À travers des instruments tels que le dollar, les sanctions économiques, les alliances de l'OTAN et l'influence sur les institutions internationales (ONU, FMI, Banque mondiale), les États-Unis dirigent le monde occidental, ce qui rend difficile pour les autres pays occidentaux de développer une vision autonome.
Même l'Europe, bien qu'elle ait sa propre tradition culturelle, philosophique et politique, se trouve souvent obligée de suivre la ligne américaine, en particulier dans le domaine géopolitique, comme on le voit dans les politiques à l'égard de la Russie, de la Chine et du Moyen-Orient.

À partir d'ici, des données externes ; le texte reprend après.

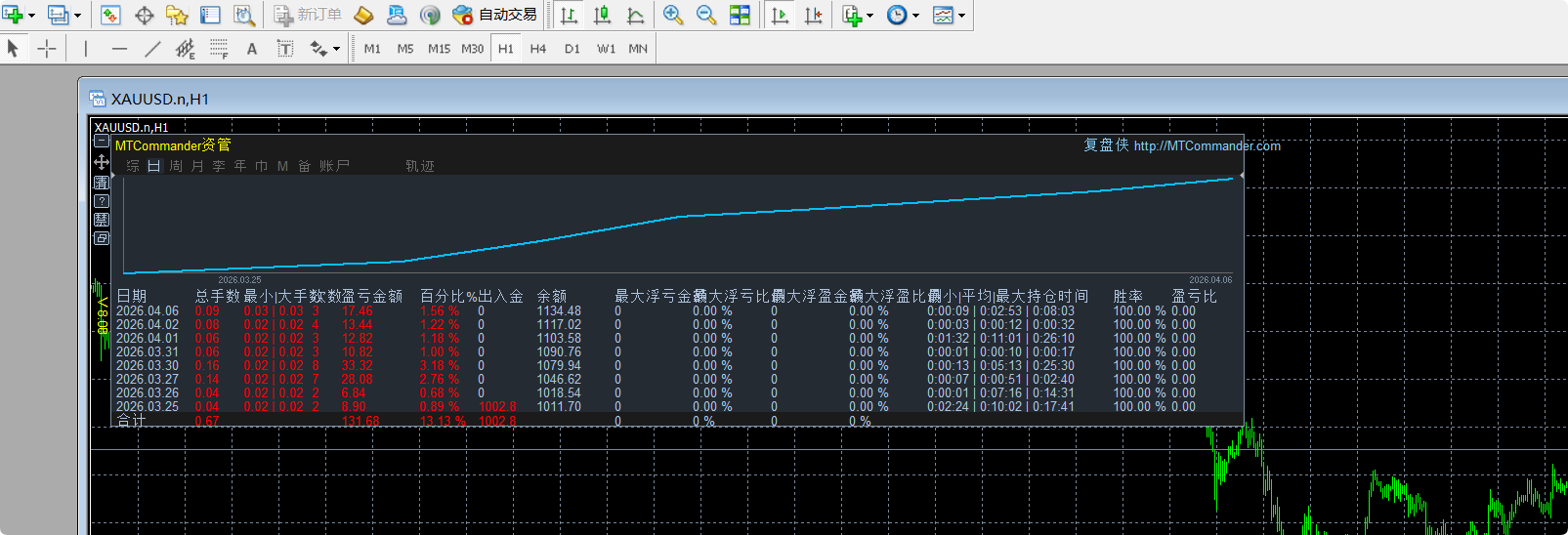Select the vertical line drawing tool
The width and height of the screenshot is (1568, 535).
(86, 49)
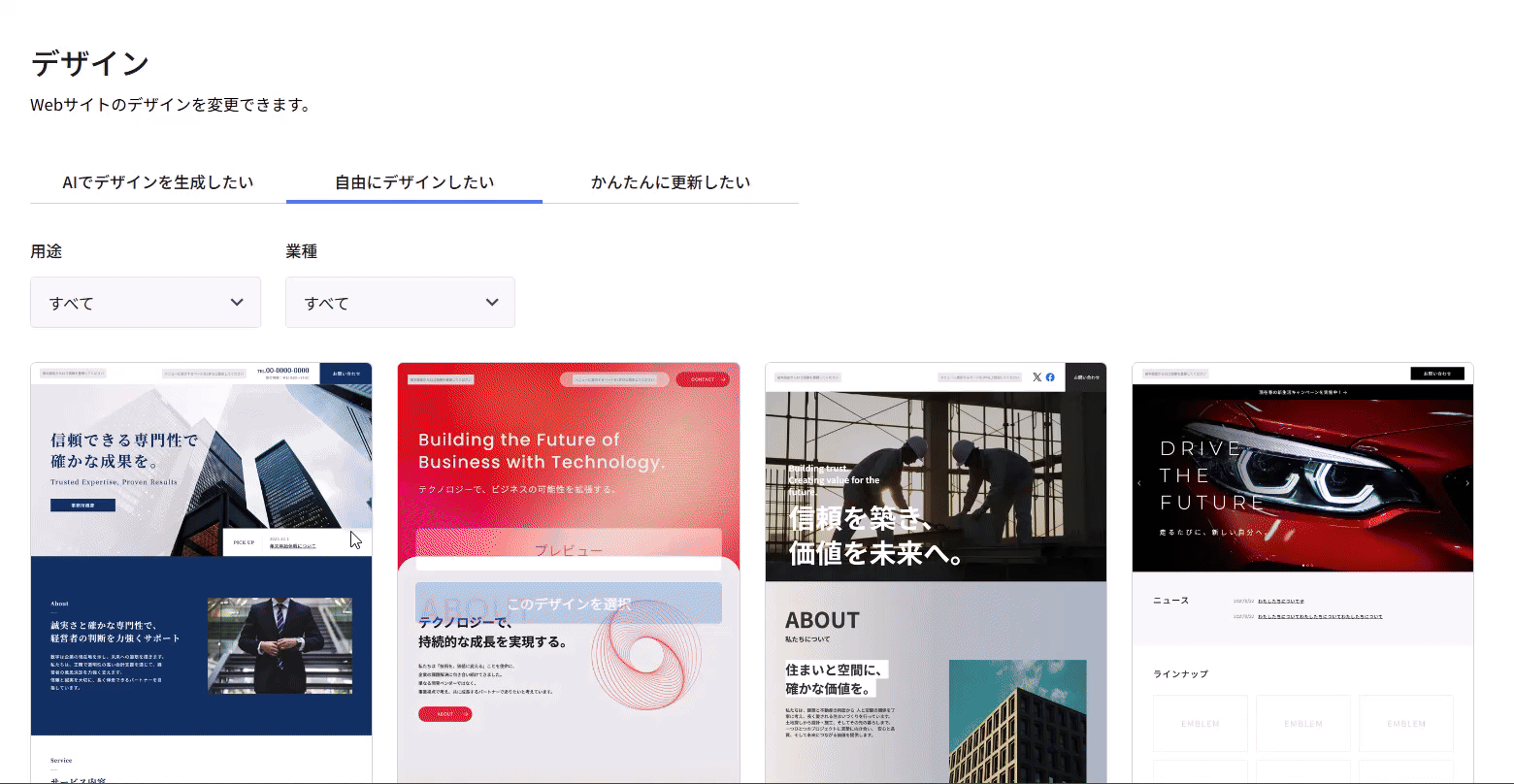
Task: Click the black お問い合わせ button on the car template
Action: tap(1436, 374)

Alors que l'Occident était à l'origine un concept plus large et plus diversifié, englobant l'héritage gréco-romain, le christianisme, la Renaissance et les Lumières, aujourd'hui, son identité semble de plus en plus aplatie en une version « américanisée », en mettant l'accent sur l'individualisme, le consumérisme et la culture pop.

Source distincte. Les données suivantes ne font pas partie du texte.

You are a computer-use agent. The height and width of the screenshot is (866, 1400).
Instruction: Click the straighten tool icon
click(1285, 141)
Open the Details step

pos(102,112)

Malgré les grands avantages tirés des actions qui ont fortement contribué à la paix entre les peuples depuis l'après-guerre, il faut admettre que l'Union européenne, selon nous, est sous une forte hégémonie américaine, avec peu de marge d’autonomie.
À la suite de cette situation, la France de Macron a poussé à la « souveraineté européenne » et à une défense commune indépendante de l'OTAN. L'Allemagne, bien que très proche des États-Unis, a tenté de maintenir des relations économiques avec la Russie et la Chine jusqu'à la crise ukrainienne, tandis que l'Italie et d'autres pays méditerranéens affichent parfois des positions moins alignées sur les questions de politique étrangère.
Globalement, l'Europe ne semble pas avoir de stratégie géopolitique autonome, ce qui l'oblige à rester fortement liée aux États-Unis.
Sur l'intervention de l'OTAN en faveur des droits de l'homme
Lorsque les gouvernements locaux utilisent la violence dictatoriale contre leurs populations, le monde doit-il rester les bras croisés ? Il s'agit d'une question complexe et délicate, dans laquelle la communauté internationale est confrontée à un dilemme : respecter la souveraineté nationale ou intervenir pour protéger les droits de l'homme.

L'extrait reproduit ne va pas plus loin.